Жилье свое Федор любил. Все, что нужно, под рукой. Справа от двери стояла узкая железная койка. В углу две иконы: Богоматерь Феодоровская и Федор Стратилат. Под ними – всегда зажженная лампада. Во всю противоположную стену – печь и широкая лавка. Между койкой и лавкой – стол под маленьким оконцем. На правой половине стола – книги и три тетради. В тетрадях он делал выписки наиболее понравившихся ему мыслей из Евангелия и книг святых отцов. На левой, «трапезной», половине стола – берестяная, им самим сделанная, хлебница да никогда не убиравшаяся посуда: глубокая миска, алюминиевые кружка, ложка и вилка. Слева от двери – три гвоздя с висевшими на них фуфайкой, старым пиджаком и льняным полотенцем. Под лавкой – два ведра с водой и чемодан из фанеры с рубашками да бельем. У стола – табурет. Вот и все хозяйство. Держал он его в чистоте. Пол мыл каждую неделю, а подметал по два раза на дню. Были в его избушке и маленькие сени. Там он держал инструмент и сосновые чурки.

Отвязавшись от Агафьи, он занес в горницу (так он называл свою комнатенку) две чурки и стал откалывать большим ножом щепу. Потом принялся ладить из щепы корзину.

Разные мысли лезли в голову. То о Николае подумает, то о жене. Вспомнил и мать свою, и отца, умершего, когда ему не было и семи лет. Вспомнил и сыновей своих. Сначала взрослых парней, а потом – когда были они малышами голопузыми. Как провожал их на фронт. Первенца своего вспомнил – Ивана. Как не знал он, что с ним делать, и радовался, и стеснялся чего-то, и как не мог усидеть дома и подался на все лето на Мурман на промысел…

И вдруг вспомнил толстого англичанина – капитана лесовоза. Ясно всплыло из полувекового забытья гордое лицо с надменным взглядом. Длинный тонкий нос, рыжие густые бакенбарды и короткая трубка, пыхавшая терпким до одури табачным духом.

Мужики грузли английскую баржу лесом, а их жены отвозили с баржи на берег на лодках гвозди. Время было голодное, англичане знали это – стали бросать нашим бабам в лодки орехи, шоколад, конфеты. Даже котелки с супом спустили и жестянку с ветчиной. Бабы не удержались – набросились на еду. Едят, стыда не зная, да хвалят английских моряков, пока мужики не оттащили их да не всыпали им на глазах у команды. Те загалдели, глазами зыркают, а капитан их ноздри раздул, кричит: «Дикар, не смет бит женщина!».

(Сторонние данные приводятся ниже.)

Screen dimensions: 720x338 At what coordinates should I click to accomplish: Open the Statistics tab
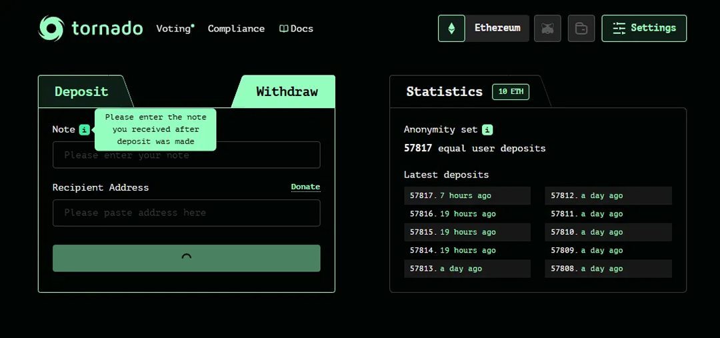(444, 92)
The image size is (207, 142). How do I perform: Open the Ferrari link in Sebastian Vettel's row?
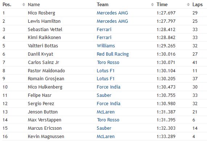pyautogui.click(x=104, y=30)
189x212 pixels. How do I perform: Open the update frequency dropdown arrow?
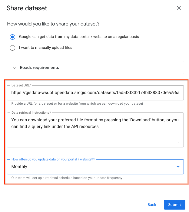click(178, 167)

Тут Федор и прыгнул на борт, хотел за «дикаря» поучить басурманина. Мужики еле оттащили его… Слава Богу, никто не настучал, а то загремел бы Федор в тюрьму за подрыв международного сотрудничества. Позже он узнал, что бригадир хотел донести на него, да испугался, что накажут всю бригаду и его самого в первую очередь за то, что не доглядел и допустил конфликт.

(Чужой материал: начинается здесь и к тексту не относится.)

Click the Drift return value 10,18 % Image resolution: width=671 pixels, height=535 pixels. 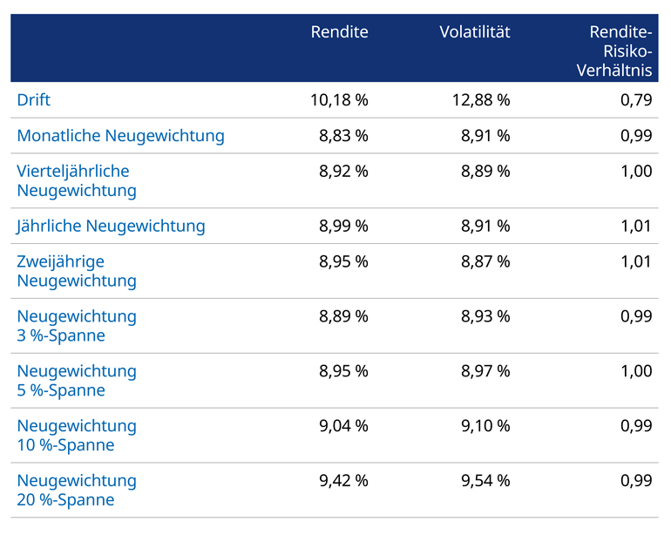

Дома Федор отыгрался на жене за обиду. Потом уж пожалел. Да и как бабам удержаться было с голодухи?! Да еще такое угощенье. Они про шоколад с царского времени не слыхали. А мужикам тогда очень оскорбительным показалось, что их жены на заморское без гордости набросились…

Потом замелькали новые лица. Знакомые и давно забытые. Грозно взглянул на него инспектор Бдонин, который хотел посадить его за семгу. Даже жаром обдало. Он вспомнил, как Бдонин забирал у него новую сеть и грозился отправить его в сибирские дали. Больно хлестнула обида на бригадира Рябова, крепко обсчитавшего его после сезонного лова. Думал, бригада заступится, но никто не стал начальнику перечить. Дико ему было видеть, как сломался помор, попуская неправду. Хотя и поморов было на тот сезон у них не более трети.

3

Шелоник – юго-западный ветер, дующий из устья реки Шелонь на Ильменском озере.